I did not find any William Jay Smith poems when I sifted through her treasures after she died. Smith is one of those esteemed creatives who is better known today for a title he held, than for individual poems. His selection as the first poet laureate was such a brand new thing in 1968, his title was poetry consultant to the Library of Congress before the more poetical laureate was added.
Although most of his considerable work is for adults, Smith also collected children’s poems into books, such as LAUGHING TIME, as you would expect, it’s a trove of nonsense verse. I got lucky in a used bookshop & discovered a volume of a handful of his children’s poems, AROUND MY ROOM, delightfully illustrated by Erik Blegvad.
Now, if you were collecting poems on a theme, how far would you have to go to find a poem on toasters? Or on dragons? And if a poem collector wants a poem that incorporates a toasters & dragons, here is one not many people know, but they should.
A silver-scaled Dragon with jaws flaming read
Sits at my elbow and toasts my bread.
I hand him fat slices, and then, one by one,
He hands them back when he sees they are done.

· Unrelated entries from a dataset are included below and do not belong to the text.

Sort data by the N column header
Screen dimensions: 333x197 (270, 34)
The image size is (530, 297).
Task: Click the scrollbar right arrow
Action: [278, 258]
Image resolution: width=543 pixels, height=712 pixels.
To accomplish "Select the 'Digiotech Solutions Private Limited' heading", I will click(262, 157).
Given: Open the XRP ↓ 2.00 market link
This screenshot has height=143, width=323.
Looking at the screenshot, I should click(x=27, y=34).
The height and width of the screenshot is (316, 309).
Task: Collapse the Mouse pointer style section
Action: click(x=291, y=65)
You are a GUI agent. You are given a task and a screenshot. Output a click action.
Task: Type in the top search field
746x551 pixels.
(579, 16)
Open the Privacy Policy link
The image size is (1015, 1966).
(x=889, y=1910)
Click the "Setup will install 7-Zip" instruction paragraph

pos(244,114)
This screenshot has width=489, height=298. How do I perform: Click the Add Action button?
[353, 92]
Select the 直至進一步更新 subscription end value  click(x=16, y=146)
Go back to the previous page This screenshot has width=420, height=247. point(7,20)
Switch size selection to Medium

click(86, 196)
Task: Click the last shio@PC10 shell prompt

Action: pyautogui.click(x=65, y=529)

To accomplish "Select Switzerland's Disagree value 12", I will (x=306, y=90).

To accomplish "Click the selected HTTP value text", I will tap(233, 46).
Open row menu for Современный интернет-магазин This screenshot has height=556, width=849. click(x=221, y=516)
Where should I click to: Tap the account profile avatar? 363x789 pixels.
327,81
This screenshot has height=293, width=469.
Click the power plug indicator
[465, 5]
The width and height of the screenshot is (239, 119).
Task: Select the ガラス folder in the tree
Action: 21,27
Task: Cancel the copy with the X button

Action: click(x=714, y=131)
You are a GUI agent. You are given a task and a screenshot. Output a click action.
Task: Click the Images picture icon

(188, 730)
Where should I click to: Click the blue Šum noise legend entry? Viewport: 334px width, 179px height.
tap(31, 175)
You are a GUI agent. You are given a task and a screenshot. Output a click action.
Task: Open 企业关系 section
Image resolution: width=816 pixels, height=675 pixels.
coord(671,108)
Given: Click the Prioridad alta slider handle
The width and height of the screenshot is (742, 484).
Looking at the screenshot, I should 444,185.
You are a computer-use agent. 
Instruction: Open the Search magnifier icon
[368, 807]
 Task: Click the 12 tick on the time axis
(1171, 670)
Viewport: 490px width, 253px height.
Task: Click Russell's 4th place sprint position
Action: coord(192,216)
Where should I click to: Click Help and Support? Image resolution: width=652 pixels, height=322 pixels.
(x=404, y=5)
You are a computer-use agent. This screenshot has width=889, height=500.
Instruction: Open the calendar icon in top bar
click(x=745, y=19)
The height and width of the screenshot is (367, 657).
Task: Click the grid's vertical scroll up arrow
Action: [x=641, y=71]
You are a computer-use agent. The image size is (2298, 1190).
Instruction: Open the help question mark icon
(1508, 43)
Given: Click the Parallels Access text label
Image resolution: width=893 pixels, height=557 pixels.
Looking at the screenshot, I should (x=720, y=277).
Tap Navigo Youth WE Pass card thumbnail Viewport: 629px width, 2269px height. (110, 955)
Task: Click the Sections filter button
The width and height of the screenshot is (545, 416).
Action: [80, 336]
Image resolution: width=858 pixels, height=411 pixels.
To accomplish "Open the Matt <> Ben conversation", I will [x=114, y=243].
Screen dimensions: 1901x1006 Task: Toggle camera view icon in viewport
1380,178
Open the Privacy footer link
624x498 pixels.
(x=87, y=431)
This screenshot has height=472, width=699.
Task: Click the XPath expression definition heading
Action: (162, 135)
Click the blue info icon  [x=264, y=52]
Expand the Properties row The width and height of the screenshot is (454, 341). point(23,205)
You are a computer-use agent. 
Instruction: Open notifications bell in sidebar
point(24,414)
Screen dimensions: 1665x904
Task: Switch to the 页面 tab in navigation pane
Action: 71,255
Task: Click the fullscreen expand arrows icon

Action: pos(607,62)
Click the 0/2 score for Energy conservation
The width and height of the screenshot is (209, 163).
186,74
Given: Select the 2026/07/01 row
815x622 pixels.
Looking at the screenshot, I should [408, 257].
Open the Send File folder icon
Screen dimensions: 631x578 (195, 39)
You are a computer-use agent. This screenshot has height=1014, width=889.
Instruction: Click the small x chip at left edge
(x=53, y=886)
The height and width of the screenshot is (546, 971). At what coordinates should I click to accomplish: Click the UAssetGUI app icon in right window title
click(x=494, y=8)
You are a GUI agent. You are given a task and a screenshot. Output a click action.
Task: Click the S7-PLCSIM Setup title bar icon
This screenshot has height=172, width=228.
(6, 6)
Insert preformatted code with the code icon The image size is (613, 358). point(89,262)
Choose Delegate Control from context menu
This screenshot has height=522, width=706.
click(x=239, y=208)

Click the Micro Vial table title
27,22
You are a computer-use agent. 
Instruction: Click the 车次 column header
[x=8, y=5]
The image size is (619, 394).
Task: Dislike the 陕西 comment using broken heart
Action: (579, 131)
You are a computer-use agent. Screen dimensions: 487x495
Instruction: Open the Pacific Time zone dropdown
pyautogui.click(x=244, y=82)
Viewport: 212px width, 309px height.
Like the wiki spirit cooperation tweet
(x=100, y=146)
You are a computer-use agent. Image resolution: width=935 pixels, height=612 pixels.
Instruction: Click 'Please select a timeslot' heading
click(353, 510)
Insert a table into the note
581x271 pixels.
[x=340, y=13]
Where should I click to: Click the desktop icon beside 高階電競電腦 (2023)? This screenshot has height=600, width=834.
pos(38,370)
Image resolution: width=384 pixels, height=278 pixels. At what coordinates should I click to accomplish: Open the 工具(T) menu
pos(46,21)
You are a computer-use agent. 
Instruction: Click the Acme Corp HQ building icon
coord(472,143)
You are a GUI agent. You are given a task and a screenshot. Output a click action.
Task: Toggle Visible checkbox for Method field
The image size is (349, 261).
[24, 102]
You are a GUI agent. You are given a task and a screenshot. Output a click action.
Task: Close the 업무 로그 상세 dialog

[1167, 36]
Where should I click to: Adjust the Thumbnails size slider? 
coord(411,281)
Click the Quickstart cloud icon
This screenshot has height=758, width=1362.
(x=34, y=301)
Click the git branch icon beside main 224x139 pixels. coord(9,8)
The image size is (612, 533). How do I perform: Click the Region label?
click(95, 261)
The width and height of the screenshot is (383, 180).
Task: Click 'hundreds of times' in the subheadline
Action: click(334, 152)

_ from AROUND MY ROOM by William Jay Smith
I am indebted to the Wyndham Robertson Library at Hollins University for introducing me to Smith, one of the university’s esteemed past-faculty, via a curated wall display of his work.
If your are reading this via the lyrical group of online poet fans, Poetry Friday, it is my hope that your own poems are destined for such a publication. Write on, write on….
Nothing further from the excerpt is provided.